While – there are a lot of patient attributes maybe vascular access is one of the things that they definitely look at and try to evaluate what the option is best for that patient given their comorbidities and so forth. Does that answer your question? Suraj Kalia – SMH Capital: Yes, gentlemen. Great quarter.
Our next question is coming from Michael Weinstein with JPMorgan. Please state your question. Michael Weinstein – JPMorgan Chase: Thanks. I don’t know I’d be able to come back in queue. Just one very easy question. FX was only 3.4% headwind for you guys and I guess we’ve have struggled about how to model it, because you do have about 56% of your sales I guess outside of the US and so when you look at comparable companies, they are coming more in the range of 6%, 7% invest this quarter.

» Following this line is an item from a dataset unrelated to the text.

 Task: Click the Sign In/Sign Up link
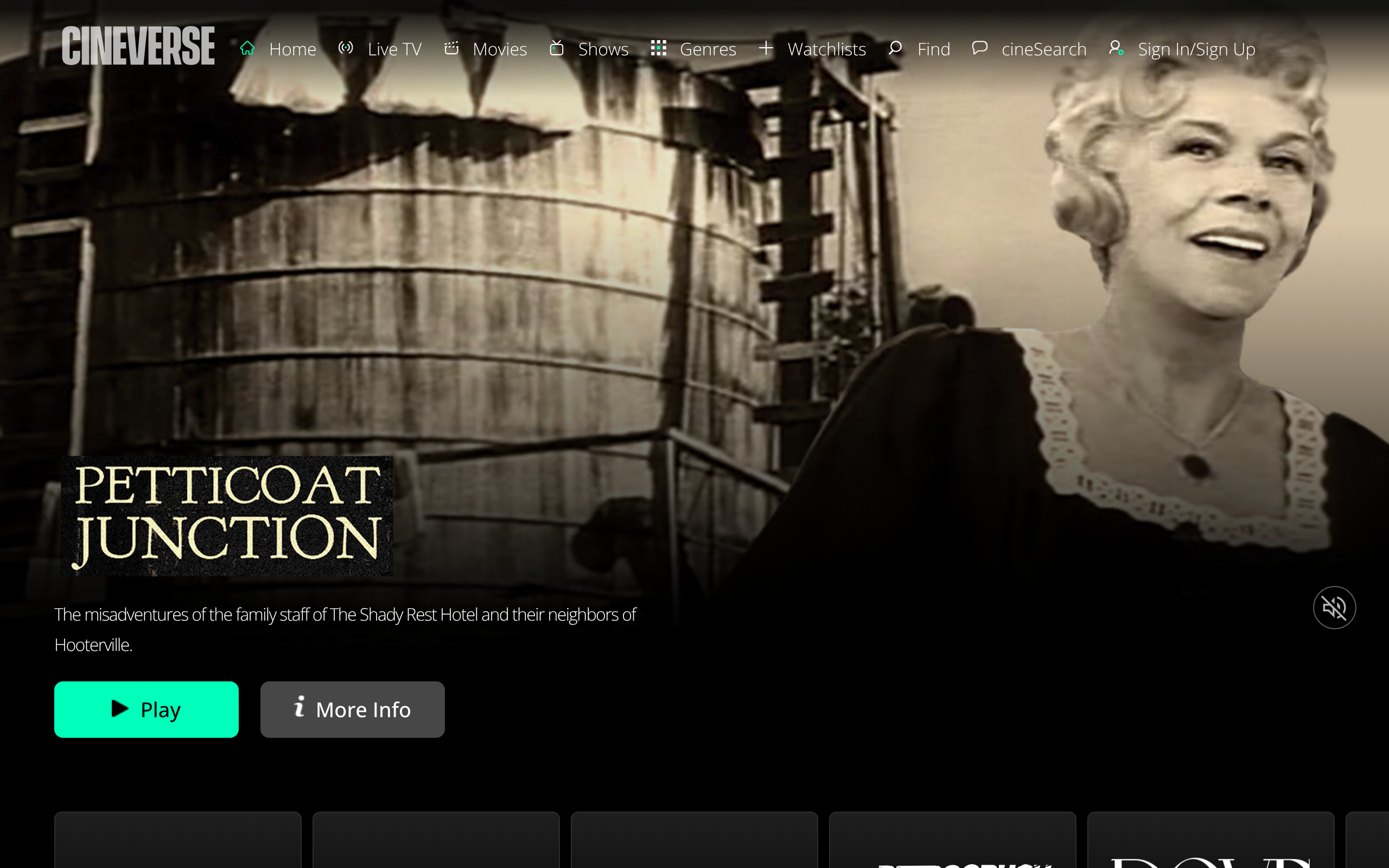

Maybe help us just understand why there isn’t a bigger FX than the one what you saw before.
Mike, the numbers I have – I have reported growth, I think it’s 5.6%, correct? Yes, and underlying is 11.5%. So, isn’t that the way you would measure it?
Yes, but I think what Mike is doing is of course discontinued is part of it, he just took the FX. But you have to remember we have both Japan and Europe in this equation and we’ve got some pretty substantial Japan sales, maybe more Japan sales than most companies would have in terms of percentage of their total and that’s probably helped to offset it. Michael Weinstein – JPMorgan Chase: And how do you calculate the FX impact quarter end average over the course of the quarter, how you are doing that?
No, well the impact will be – as we – on sales in particular, you said the transaction rate for every month and then that becomes our average, that’s how you translate into the US dollars when you compare it to the prior year. Michael Weinstein – JPMorgan Chase: Can you maybe just give us a sense of what you are expecting for the second quarter at this point?
Yes, I would say at least right now the current rates I think it’s not a 100 yens of a dollar and about 1.30 exchange for $1.33 for the euro something like that. Michael Weinstein – JPMorgan Chase: No, No. I know the exchange rates. I was wondering if you could tell me what you think the FX impact would be.
What the number is. The remaining of the 60. I think it’s our biggest number. I’m going to say about 20, 25 in the quarter and one second, I am pretty sure that’s right. Michael Weinstein – JPMorgan Chase: Good. Thanks.
Okay. Well, it doesn’t appear that there is any other questions. And so, thank you very much for your continued interest in Edwards and Tom and David and I welcome any additional questions by telephone. With that, back to you David.
Thanks for joining us on today’s call. Reconciliations between GAAP and Non-GAAP numbers mentioned during this call, which include underlying growth rates and amounts adjusted for special items are included in today’s press release and can also be found in the Investor Relation section of our website at edwards.com. If you missed any portion of today’s call, a telephonic replay will be available for 72 hours, and to access this please dial 877-660-6853 or 201-612-7415, and use account number 2995 and the pass code is 318217. Let repeat those, dial 877-660-6853 or 201-612-7415, the account number is 2995 and the pass code is 318217. Finally, an audio replay will be archived on the investor relations section of our website. Thank you very much.